According to a 2016 report by the International Foundation of Employee Benefit Plans, just 19 percent of employers say their employees had a high level of understanding of their benefits.” The report cites three main reasons for this:

  • Employees don’t open or read the materials.
  • Employees don’t understand the materials.
  • Employees don’t see the value in their benefits.

The good news is that you can help improve this dismal rate of understanding. Below are three ways to do this for health insurance.

1. Make the information appealing.

As stated, employees demand health insurance from their employers. Therefore, the basic interest is already there. Your challenge lies in expanding on that basic interest. One solution is to present health insurance information in a way that captures employees’ interest.

For example:

  • Use short chunks of text, rather than long blocks, when writing emails. Short chunks of text are much easier to absorb and retain.
  • Drop the legalese. Communicate in simple, plain language that the average person can comprehend.
  • Send messages via email or text when announcing open enrollment or health insurance changes.
  • Put the information online. The website should be attractive and materials should be easy to retrieve.

2. Let a broker do the explaining.

The average small business cannot afford to maintain an on-site staff of benefits experts — whose job includes educating employees about their health insurance. A more feasible option is bringing in a health insurance broker.

Health insurance brokers spend the bulk of their time finding the most appropriate health insurance policies for their clients. They understand the ins and outs and peaks and valleys of the health insurance industry.
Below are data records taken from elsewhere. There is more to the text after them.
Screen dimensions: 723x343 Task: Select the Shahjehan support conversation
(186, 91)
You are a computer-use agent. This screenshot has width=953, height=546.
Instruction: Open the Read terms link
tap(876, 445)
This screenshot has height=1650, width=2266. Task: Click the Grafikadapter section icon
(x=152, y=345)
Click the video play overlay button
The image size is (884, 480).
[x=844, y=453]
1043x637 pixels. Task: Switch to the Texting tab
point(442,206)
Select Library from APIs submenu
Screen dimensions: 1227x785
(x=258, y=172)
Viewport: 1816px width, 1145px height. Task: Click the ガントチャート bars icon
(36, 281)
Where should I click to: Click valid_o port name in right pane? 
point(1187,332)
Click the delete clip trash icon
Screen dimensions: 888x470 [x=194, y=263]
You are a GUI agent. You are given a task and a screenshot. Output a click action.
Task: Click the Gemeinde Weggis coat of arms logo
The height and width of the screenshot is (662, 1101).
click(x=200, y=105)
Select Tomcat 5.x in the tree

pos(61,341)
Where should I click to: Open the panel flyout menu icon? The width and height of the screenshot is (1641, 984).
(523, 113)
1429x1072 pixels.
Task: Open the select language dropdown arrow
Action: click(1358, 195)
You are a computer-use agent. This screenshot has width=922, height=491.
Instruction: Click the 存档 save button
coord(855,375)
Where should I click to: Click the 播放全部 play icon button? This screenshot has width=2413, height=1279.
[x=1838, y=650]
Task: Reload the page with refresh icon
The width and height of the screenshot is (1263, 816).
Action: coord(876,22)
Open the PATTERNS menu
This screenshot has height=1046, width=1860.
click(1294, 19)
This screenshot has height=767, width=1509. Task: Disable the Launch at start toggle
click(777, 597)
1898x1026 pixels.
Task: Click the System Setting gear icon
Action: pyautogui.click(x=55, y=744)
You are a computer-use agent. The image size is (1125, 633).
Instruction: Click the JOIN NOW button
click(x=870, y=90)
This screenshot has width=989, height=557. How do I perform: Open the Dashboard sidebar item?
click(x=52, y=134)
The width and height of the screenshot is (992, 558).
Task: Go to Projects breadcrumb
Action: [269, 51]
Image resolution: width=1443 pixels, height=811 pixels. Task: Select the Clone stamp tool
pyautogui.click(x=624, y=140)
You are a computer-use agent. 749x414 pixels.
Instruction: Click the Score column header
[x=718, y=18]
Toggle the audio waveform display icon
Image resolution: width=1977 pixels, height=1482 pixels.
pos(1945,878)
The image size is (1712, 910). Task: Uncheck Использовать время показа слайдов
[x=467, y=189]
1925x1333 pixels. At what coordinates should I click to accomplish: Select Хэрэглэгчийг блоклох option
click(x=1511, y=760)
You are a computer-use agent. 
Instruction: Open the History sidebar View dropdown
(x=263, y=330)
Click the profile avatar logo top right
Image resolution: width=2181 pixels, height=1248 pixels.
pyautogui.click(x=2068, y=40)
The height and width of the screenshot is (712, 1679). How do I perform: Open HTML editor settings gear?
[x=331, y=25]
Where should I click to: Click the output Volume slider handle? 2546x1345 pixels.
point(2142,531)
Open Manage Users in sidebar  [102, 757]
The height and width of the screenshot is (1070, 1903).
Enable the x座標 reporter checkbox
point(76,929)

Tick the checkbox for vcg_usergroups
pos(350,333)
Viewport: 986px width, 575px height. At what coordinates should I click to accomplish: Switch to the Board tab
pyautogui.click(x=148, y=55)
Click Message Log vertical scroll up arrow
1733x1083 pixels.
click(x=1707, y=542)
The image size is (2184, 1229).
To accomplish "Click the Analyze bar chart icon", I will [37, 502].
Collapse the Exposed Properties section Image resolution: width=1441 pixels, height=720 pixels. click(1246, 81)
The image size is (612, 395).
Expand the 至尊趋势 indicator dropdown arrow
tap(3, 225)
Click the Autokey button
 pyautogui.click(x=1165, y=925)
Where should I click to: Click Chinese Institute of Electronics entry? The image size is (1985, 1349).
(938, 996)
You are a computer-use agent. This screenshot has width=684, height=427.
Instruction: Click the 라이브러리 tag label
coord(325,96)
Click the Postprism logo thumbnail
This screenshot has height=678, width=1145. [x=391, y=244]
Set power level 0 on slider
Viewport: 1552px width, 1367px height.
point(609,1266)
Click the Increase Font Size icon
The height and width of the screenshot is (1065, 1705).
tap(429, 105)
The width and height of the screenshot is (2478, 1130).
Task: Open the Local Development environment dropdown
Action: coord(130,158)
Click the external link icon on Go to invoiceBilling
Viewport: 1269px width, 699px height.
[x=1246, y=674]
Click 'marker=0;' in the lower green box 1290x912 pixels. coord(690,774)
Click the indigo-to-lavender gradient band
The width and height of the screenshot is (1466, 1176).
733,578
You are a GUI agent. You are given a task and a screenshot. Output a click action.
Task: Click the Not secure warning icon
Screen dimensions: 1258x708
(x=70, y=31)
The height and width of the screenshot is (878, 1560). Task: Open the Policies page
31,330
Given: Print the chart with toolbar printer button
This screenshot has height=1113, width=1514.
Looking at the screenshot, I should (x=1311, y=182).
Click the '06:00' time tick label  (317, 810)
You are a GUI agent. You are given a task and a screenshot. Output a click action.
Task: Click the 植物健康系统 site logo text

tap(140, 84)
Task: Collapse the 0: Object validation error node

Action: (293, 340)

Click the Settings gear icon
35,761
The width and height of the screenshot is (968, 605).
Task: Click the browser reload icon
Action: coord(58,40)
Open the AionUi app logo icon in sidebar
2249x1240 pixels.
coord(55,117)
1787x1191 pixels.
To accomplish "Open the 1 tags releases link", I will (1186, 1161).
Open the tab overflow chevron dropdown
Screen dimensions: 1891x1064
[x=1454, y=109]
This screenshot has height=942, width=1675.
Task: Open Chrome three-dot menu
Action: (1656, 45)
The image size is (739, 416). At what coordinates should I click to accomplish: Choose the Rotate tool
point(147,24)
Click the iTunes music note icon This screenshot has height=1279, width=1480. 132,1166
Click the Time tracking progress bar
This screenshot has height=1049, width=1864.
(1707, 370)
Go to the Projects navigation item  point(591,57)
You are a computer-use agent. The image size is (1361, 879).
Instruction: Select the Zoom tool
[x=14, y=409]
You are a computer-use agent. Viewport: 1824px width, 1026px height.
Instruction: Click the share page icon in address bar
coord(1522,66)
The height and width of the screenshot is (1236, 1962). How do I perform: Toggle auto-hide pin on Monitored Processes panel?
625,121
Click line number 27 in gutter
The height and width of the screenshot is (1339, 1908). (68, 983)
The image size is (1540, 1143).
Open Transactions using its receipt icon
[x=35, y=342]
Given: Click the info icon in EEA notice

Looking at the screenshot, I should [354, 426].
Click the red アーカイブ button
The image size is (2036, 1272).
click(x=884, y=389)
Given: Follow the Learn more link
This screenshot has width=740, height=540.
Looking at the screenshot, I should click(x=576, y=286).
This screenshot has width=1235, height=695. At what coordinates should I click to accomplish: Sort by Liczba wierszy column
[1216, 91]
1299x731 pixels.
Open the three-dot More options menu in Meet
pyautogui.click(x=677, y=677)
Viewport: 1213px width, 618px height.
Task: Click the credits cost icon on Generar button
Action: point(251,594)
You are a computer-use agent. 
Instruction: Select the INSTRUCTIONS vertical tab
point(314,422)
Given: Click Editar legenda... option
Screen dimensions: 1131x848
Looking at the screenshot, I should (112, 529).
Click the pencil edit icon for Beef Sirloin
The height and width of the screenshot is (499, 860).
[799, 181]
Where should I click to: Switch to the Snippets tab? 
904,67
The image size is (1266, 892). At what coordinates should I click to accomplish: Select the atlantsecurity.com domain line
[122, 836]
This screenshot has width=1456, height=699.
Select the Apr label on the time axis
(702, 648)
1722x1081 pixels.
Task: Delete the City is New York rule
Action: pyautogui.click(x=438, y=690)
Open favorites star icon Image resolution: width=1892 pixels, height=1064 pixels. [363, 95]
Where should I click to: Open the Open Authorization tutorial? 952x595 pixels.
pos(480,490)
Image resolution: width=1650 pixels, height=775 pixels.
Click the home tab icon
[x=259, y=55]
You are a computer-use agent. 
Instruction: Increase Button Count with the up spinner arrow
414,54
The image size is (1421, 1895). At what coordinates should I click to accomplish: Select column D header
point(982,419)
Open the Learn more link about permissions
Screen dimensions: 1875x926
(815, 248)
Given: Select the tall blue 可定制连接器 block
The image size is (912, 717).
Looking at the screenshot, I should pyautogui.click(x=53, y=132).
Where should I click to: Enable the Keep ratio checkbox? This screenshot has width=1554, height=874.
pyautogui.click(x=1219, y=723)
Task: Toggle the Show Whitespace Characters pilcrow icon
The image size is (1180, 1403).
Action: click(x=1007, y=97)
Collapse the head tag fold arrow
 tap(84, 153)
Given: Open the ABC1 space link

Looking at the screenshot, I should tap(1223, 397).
The broker can teach your employees the fundamentals of health insurance, such as how deductibles and copays work as well as the difference between HMOs, PPOs and health savings accounts. They can also help your employees see the full value of their health plan, so they’ll be able to maximize the choices available to them.

3. Don’t overcommunicate.

While excellent communication is central to helping employees truly understand their health benefits, be careful of flooding them with information. You want them to pay attention whenever you have something important to share, so make sure your messages are streamlined and appropriately timed. To accomplish this:

  • Avoid sending information that delivers little to no value to the recipient.
  • Speak to employees’ logic and emotions. Logic: “Here’s how your health insurance plan will change.” Emotion: “Here’s what you will gain from this change.”
  • Know when to ramp up communication and when to scale back. For instance, communicate heavily in the weeks leading up to open enrollment. Outside of that, keep messaging typically less frequent — though it should still be done as needed.

Too much noise and your employees will cease to listen. So aim for balanced communication!